START Provided material
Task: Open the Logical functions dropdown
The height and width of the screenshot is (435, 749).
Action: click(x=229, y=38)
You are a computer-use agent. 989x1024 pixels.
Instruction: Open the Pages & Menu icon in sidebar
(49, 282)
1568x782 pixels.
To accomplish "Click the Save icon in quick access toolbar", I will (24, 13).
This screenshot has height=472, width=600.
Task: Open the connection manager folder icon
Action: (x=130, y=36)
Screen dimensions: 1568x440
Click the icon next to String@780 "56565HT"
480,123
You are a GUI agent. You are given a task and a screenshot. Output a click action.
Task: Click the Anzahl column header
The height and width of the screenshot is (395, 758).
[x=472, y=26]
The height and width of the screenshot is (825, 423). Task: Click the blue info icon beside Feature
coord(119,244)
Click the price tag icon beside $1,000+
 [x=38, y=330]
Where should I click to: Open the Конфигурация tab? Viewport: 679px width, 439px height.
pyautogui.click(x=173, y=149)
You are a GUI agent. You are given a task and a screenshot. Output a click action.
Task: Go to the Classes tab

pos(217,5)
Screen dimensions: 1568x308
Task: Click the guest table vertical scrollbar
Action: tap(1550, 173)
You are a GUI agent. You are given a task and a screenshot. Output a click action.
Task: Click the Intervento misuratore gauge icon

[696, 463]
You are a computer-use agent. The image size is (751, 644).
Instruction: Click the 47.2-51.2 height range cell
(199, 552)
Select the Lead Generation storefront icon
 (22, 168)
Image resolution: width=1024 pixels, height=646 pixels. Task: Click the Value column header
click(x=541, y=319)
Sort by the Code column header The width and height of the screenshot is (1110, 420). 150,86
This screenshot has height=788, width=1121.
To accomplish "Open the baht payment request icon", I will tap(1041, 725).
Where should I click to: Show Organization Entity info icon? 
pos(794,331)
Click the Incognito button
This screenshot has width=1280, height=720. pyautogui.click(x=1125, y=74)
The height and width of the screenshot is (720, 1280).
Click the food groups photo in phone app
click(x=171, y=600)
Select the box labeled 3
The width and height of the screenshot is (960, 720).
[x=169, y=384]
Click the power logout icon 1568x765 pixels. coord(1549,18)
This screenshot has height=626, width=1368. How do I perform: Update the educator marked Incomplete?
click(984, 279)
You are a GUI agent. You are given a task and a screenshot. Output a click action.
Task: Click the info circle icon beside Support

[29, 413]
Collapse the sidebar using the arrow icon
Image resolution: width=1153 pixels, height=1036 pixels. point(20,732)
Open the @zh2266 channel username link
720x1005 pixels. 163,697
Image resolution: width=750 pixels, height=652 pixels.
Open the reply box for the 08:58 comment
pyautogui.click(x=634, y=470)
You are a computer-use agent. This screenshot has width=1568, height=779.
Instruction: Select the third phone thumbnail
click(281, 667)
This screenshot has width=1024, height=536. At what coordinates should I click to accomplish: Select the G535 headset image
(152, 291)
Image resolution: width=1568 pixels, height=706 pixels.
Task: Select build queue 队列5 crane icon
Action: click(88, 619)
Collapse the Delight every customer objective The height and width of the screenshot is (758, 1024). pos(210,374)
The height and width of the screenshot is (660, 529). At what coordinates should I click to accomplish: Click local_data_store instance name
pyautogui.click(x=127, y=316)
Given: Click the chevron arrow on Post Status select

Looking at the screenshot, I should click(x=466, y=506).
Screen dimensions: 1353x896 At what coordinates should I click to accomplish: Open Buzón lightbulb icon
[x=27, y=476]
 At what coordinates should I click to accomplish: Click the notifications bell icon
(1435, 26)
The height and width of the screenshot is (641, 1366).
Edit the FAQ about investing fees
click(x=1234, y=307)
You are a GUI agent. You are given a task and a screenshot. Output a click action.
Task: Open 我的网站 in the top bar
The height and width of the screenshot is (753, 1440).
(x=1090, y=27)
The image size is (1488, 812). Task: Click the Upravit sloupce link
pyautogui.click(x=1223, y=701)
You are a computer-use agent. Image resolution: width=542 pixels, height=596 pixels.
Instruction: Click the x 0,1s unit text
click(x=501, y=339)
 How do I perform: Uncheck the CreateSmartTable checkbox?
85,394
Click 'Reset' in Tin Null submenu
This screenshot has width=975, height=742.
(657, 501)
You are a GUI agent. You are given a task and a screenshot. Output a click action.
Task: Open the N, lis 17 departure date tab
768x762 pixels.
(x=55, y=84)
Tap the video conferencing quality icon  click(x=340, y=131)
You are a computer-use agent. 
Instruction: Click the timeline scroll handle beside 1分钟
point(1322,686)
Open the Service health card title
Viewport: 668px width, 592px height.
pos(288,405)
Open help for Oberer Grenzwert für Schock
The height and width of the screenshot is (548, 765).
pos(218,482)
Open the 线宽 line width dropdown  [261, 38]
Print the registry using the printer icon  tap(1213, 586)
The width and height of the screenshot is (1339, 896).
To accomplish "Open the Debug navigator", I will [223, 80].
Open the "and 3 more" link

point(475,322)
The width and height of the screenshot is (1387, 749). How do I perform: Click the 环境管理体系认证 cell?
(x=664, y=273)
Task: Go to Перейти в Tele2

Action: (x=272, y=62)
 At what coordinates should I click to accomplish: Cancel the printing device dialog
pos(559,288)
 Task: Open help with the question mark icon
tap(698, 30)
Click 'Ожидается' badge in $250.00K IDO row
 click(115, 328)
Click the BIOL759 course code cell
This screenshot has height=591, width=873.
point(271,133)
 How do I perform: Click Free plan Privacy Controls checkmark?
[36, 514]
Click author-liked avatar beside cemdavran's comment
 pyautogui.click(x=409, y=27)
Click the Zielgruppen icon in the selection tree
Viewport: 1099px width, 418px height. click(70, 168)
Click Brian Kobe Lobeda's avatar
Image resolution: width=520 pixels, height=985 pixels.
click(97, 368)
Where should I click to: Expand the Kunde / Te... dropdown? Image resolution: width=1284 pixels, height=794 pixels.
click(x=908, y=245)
END Provided material
▶ [What you will do]: The entire listing is to be retyped exactly.

▶ [Solution for this task]:
Task: Open the Logical functions dropdown
The height and width of the screenshot is (435, 749).
Action: click(x=229, y=38)
You are a computer-use agent. 989x1024 pixels.
Instruction: Open the Pages & Menu icon in sidebar
(49, 282)
1568x782 pixels.
To accomplish "Click the Save icon in quick access toolbar", I will (24, 13).
This screenshot has height=472, width=600.
Task: Open the connection manager folder icon
Action: (x=130, y=36)
Screen dimensions: 1568x440
Click the icon next to String@780 "56565HT"
480,123
You are a GUI agent. You are given a task and a screenshot. Output a click action.
Task: Click the Anzahl column header
The height and width of the screenshot is (395, 758).
[x=472, y=26]
The height and width of the screenshot is (825, 423). Task: Click the blue info icon beside Feature
coord(119,244)
Click the price tag icon beside $1,000+
 [x=38, y=330]
Where should I click to: Open the Конфигурация tab? Viewport: 679px width, 439px height.
pyautogui.click(x=173, y=149)
You are a GUI agent. You are given a task and a screenshot. Output a click action.
Task: Go to the Classes tab

pos(217,5)
Screen dimensions: 1568x308
Task: Click the guest table vertical scrollbar
Action: tap(1550, 173)
You are a GUI agent. You are given a task and a screenshot. Output a click action.
Task: Click the Intervento misuratore gauge icon

[696, 463]
You are a computer-use agent. The image size is (751, 644).
Instruction: Click the 47.2-51.2 height range cell
(199, 552)
Select the Lead Generation storefront icon
 (22, 168)
Image resolution: width=1024 pixels, height=646 pixels. Task: Click the Value column header
click(x=541, y=319)
Sort by the Code column header The width and height of the screenshot is (1110, 420). 150,86
This screenshot has height=788, width=1121.
To accomplish "Open the baht payment request icon", I will tap(1041, 725).
Where should I click to: Show Organization Entity info icon? 
pos(794,331)
Click the Incognito button
This screenshot has width=1280, height=720. pyautogui.click(x=1125, y=74)
The height and width of the screenshot is (720, 1280).
Click the food groups photo in phone app
click(x=171, y=600)
Select the box labeled 3
The width and height of the screenshot is (960, 720).
[x=169, y=384]
Click the power logout icon 1568x765 pixels. coord(1549,18)
This screenshot has height=626, width=1368. How do I perform: Update the educator marked Incomplete?
click(984, 279)
You are a GUI agent. You are given a task and a screenshot. Output a click action.
Task: Click the info circle icon beside Support

[29, 413]
Collapse the sidebar using the arrow icon
Image resolution: width=1153 pixels, height=1036 pixels. point(20,732)
Open the @zh2266 channel username link
720x1005 pixels. 163,697
Image resolution: width=750 pixels, height=652 pixels.
Open the reply box for the 08:58 comment
pyautogui.click(x=634, y=470)
You are a computer-use agent. This screenshot has width=1568, height=779.
Instruction: Select the third phone thumbnail
click(281, 667)
This screenshot has width=1024, height=536. At what coordinates should I click to accomplish: Select the G535 headset image
(152, 291)
Image resolution: width=1568 pixels, height=706 pixels.
Task: Select build queue 队列5 crane icon
Action: click(88, 619)
Collapse the Delight every customer objective The height and width of the screenshot is (758, 1024). pos(210,374)
The height and width of the screenshot is (660, 529). At what coordinates should I click to accomplish: Click local_data_store instance name
pyautogui.click(x=127, y=316)
Given: Click the chevron arrow on Post Status select

Looking at the screenshot, I should click(x=466, y=506).
Screen dimensions: 1353x896 At what coordinates should I click to accomplish: Open Buzón lightbulb icon
[x=27, y=476]
 At what coordinates should I click to accomplish: Click the notifications bell icon
(1435, 26)
The height and width of the screenshot is (641, 1366).
Edit the FAQ about investing fees
click(x=1234, y=307)
You are a GUI agent. You are given a task and a screenshot. Output a click action.
Task: Open 我的网站 in the top bar
The height and width of the screenshot is (753, 1440).
(x=1090, y=27)
The image size is (1488, 812). Task: Click the Upravit sloupce link
pyautogui.click(x=1223, y=701)
You are a computer-use agent. Image resolution: width=542 pixels, height=596 pixels.
Instruction: Click the x 0,1s unit text
click(x=501, y=339)
 How do I perform: Uncheck the CreateSmartTable checkbox?
85,394
Click 'Reset' in Tin Null submenu
This screenshot has width=975, height=742.
(657, 501)
You are a GUI agent. You are given a task and a screenshot. Output a click action.
Task: Open the N, lis 17 departure date tab
768x762 pixels.
(x=55, y=84)
Tap the video conferencing quality icon  click(x=340, y=131)
You are a computer-use agent. 
Instruction: Click the timeline scroll handle beside 1分钟
point(1322,686)
Open the Service health card title
Viewport: 668px width, 592px height.
pos(288,405)
Open help for Oberer Grenzwert für Schock
The height and width of the screenshot is (548, 765).
pos(218,482)
Open the 线宽 line width dropdown  [261, 38]
Print the registry using the printer icon  tap(1213, 586)
The width and height of the screenshot is (1339, 896).
To accomplish "Open the Debug navigator", I will [223, 80].
Open the "and 3 more" link

point(475,322)
The width and height of the screenshot is (1387, 749). How do I perform: Click the 环境管理体系认证 cell?
(x=664, y=273)
Task: Go to Перейти в Tele2

Action: (x=272, y=62)
 At what coordinates should I click to accomplish: Cancel the printing device dialog
pos(559,288)
 Task: Open help with the question mark icon
tap(698, 30)
Click 'Ожидается' badge in $250.00K IDO row
 click(115, 328)
Click the BIOL759 course code cell
This screenshot has height=591, width=873.
point(271,133)
 How do I perform: Click Free plan Privacy Controls checkmark?
[36, 514]
Click author-liked avatar beside cemdavran's comment
 pyautogui.click(x=409, y=27)
Click the Zielgruppen icon in the selection tree
Viewport: 1099px width, 418px height. click(70, 168)
Click Brian Kobe Lobeda's avatar
Image resolution: width=520 pixels, height=985 pixels.
click(97, 368)
Where should I click to: Expand the Kunde / Te... dropdown? Image resolution: width=1284 pixels, height=794 pixels.
click(x=908, y=245)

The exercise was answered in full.